In Microsoft's Windows 7, IE On-Off Option a Win for Users

What's behind Microsoft's decision to let users turn Internet Explorer on or off in Windows 7? The EU antitrust agency may have made Microsoft do it, but the choice is a positive step for users and for competition, say industry analysts.

Leaked post-beta versions of Windows 7 and watchful bloggers let an interesting cat out of the bag late last week: Microsoft is allowing users to remove Internet Explorer 8 and other applications from Windows 7.

Initially, Microsoft refused to discuss the Windows 7 "kill switch", saying only that it could not comment on unreleased products. But the company followed the next day with a post on its Engineering Windows 7 blog listing the applications that can be switched off. These include Internet Explorer 8, Windows Media Player, Windows Media Center and Windows Search.

Hovering over Microsoft's decision is a January filing by the European Union's antitrust agency stating that Microsoft protects Internet Explorer from head-to-head competition by bundling it with Windows. Microsoft wrote in a filing with the SEC that it may become "a requirement that OEMs distribute multiple browsers on new Windows-based PCs."

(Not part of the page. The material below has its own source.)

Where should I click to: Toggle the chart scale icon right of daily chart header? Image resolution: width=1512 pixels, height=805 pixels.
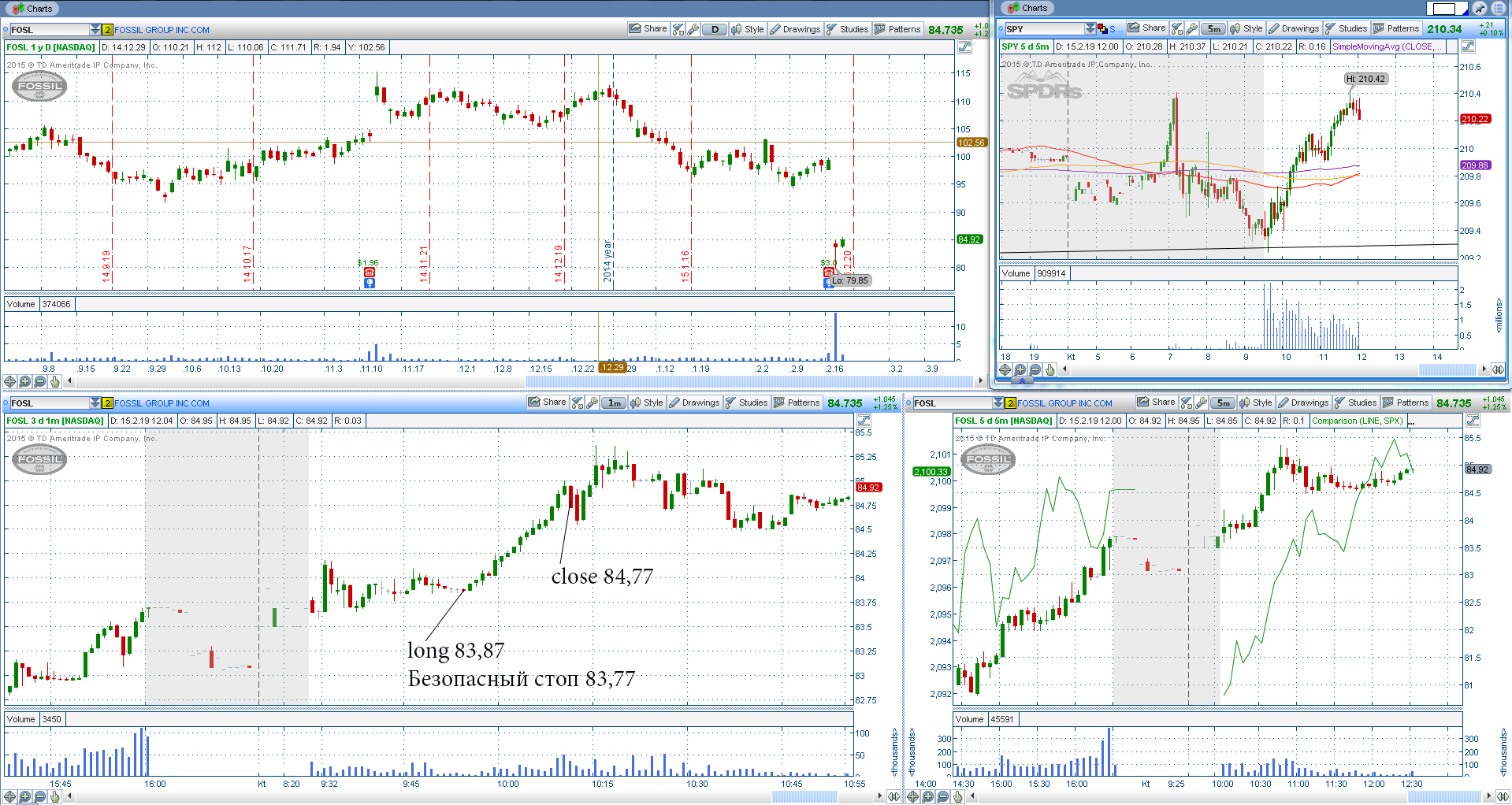pos(965,47)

With antitrust fines from the EU piling up and more on the way for previous Windows sales dating back to the mid 1990's, Microsoft may be extending an olive branch to the EU by enabling the removal of IE8, analysts say. Microsoft has made no official comment on whether there is a correlation between shutting off IE8 and the EU charges.

Veteran tech analyst Rob Enderle, president of research firm The Enderle Group, says that Microsoft should be credited for giving users more choice, but "it also serves to get EU regulators off their back ... and there's no indication that Microsoft would have gone down this path had this not been part of the EU requests."

Microsoft bloggers and columnists are calling the option to remove applications in Windows 7 a long-overdue compromise from Microsoft, regardless of its true motivations.

Microsoft Watch blogger Joe Wilcox recently wrote that although the permission to remove more applications is a reaction to the EU charges, it's also in keeping with Microsoft's vow to keep Windows 7 more flexible.

"Microsoft has done right by expanding the list [of applications that can be removed] and including some resource-hogging programs in the process. There are many businesses that won't need all these features on their PCs, so why have binaries and services running and consuming valuable system resources?"

Enderle adds: "It forces Microsoft to keep their eye on assuring all of the components are competitive and not to simply rely on the bundle dragging along increasingly inferior offerings. Better parts lead to a better solution and a better solution is always better PR."

The only potential downside: by giving users more flexibility to remove applications you are adding complexity and the chance for problems that cause the PC to misbehave. "And on Windows, Microsoft takes the heat for breakage regardless of who is really at fault," Enderle says.

But overall, he says, the decision to give users more choice "is a positive for Microsoft, however they got there."